Defunct provincial electoral district
- Legislature: Legislative Assembly of Manitoba
- District created: 2008
- First contested: 2011
- Last contested: 2016

= Fort Garry-Riverview =

Defunct provincial electoral district in Manitoba, Canada

Fort Garry-Riverview, located in south-central Winnipeg, was a provincial electoral district of Manitoba, Canada. It was created by the decennial electoral redistribution in 2008, out of parts of Lord Roberts and Fort Garry.

It bordered the ridings of St. Norbert, Fort Richmond, Riel, St. Vital, St. Boniface, Fort Rouge, River Heights, and Fort Whyte. The riding's population in 2006 was 20,365.

Fort Garry-Riverview was eliminated by redistribution in 2018. Its territory went to the re-created Fort Garry and Fort Rouge.

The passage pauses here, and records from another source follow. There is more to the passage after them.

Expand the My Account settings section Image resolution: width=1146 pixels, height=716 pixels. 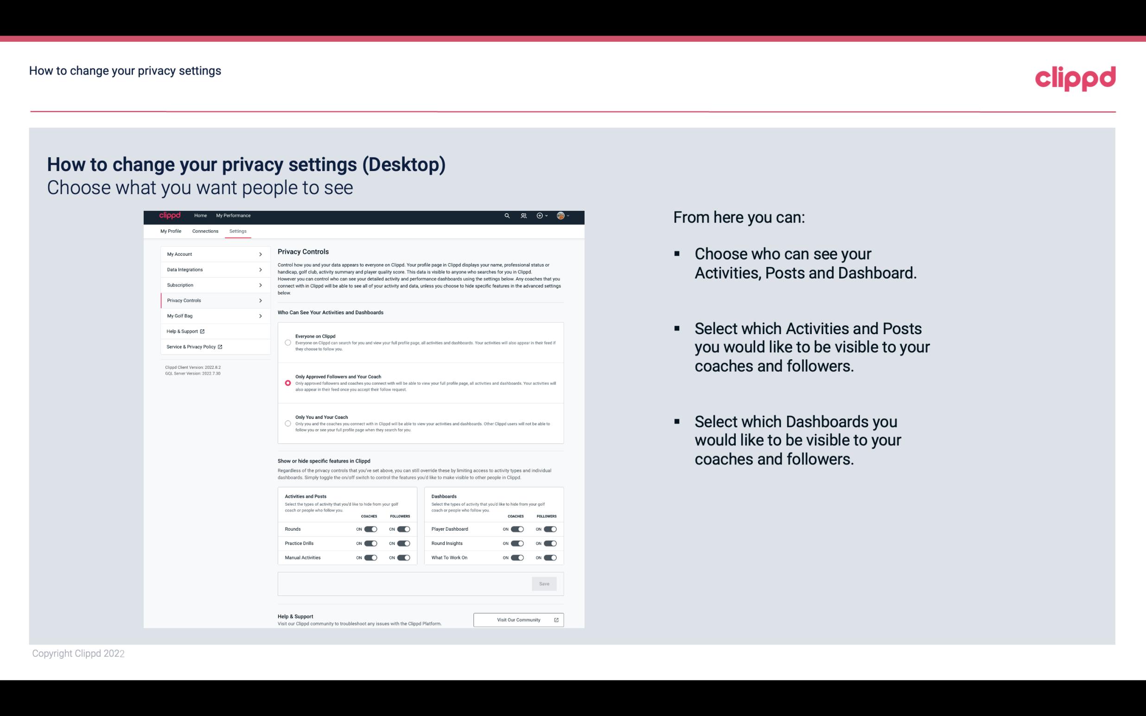pos(210,254)
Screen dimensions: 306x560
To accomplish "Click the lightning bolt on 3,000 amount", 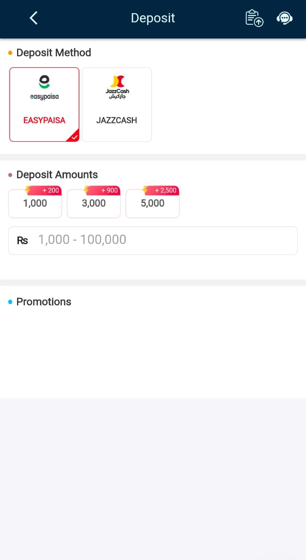I will (87, 190).
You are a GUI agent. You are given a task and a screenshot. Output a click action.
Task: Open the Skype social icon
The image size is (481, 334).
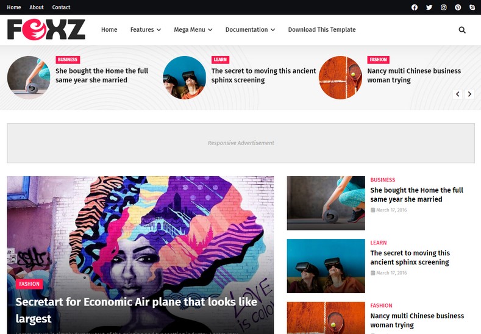pos(472,7)
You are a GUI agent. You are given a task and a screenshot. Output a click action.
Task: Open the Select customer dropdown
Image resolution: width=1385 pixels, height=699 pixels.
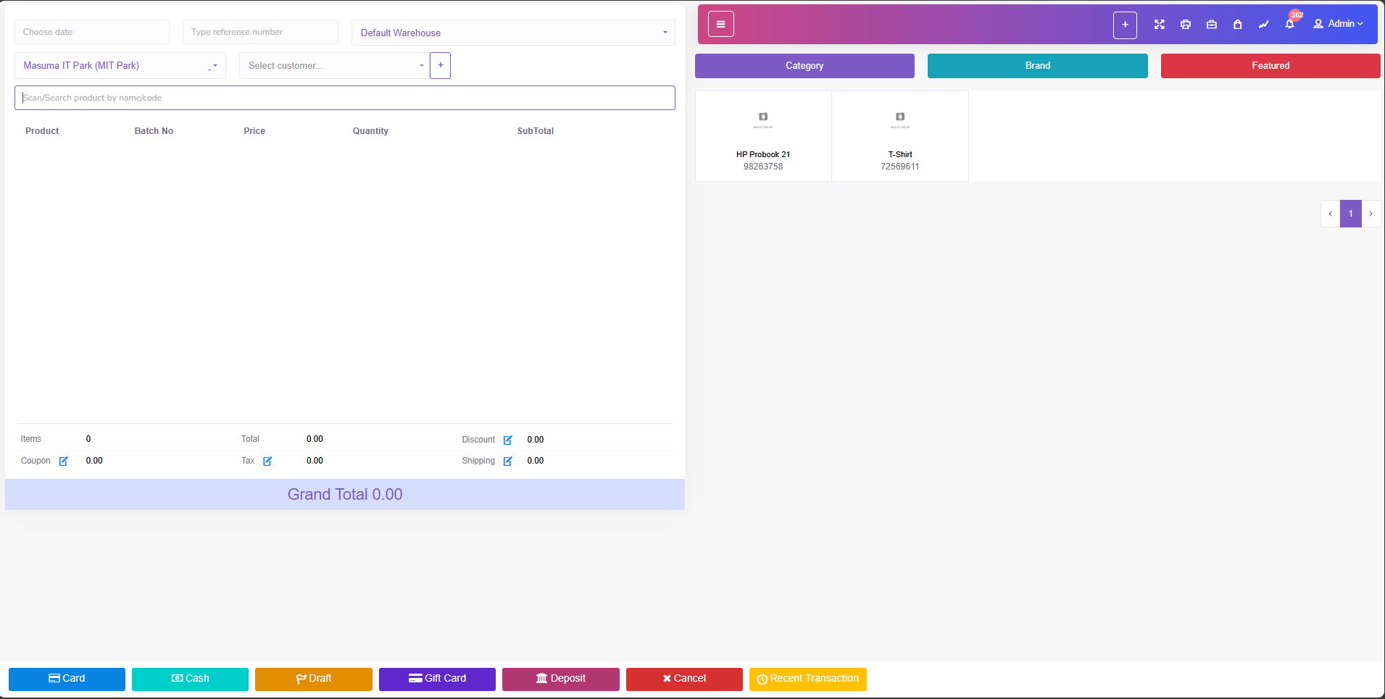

==Members of the Legislative Assembly==

| Assembly | Years | Member |  | Party |
| 40th | 2011–2016 |  | James Allum | New Democratic |
| 41st | 2016–2019 |

==Electoral results==

=== 2011 ===

v; t; e; 2011 Manitoba general election
Party: Candidate; Votes; %; Expenditures
New Democratic; James Allum; 5,146; 55.55; $22,627.28
Progressive Conservative; Ian Rabb; 3,052; 32.95; $38,526.52
Liberal; Kevin Freedman; 666; 7.19; $10,837.14
Green; Daniel Backe; 399; 4.31; $22.70
Total valid votes: 9,263; –
Rejected: 45; –
Eligible voters / turnout: 14,307; 65.06
Source(s) Source: Manitoba. Chief Electoral Officer (2011). Statement of Votes for the 40th Provincial General Election, October 4, 2011 (PDF) (Report). Winnipeg: Elections Manitoba. "Election Returns: 40th General Election". Elections Manitoba. 2011. Retrieved September 12, 2018.

=== 2016 ===

v; t; e; 2016 Manitoba general election
Party: Candidate; Votes; %; ±%; Expenditures
New Democratic; James Allum; 3,450; 37.84; -17.71; $35,643.17
Progressive Conservative; Jeannette Montufar; 3,149; 34.54; 1.59; $33,993.08
Green; James Beddome; 1,711; 18.77; 14.46; $6,131.49
Liberal; Johanna Wood; 807; 8.85; 1.66; $3,744.00
Total valid votes: 9,117; –; –
Rejected: 68; –
Eligible voters / turnout: 13,402; 68.53; 3.48
Source(s) Source: Manitoba. Chief Electoral Officer (2016). Statement of Votes for the 41st Provincial General Election, April 19, 2016 (PDF) (Report). Winnipeg: Elections Manitoba. "Election Returns: 41st General Election". Elections Manitoba. 2016. Retrieved September 10, 2018.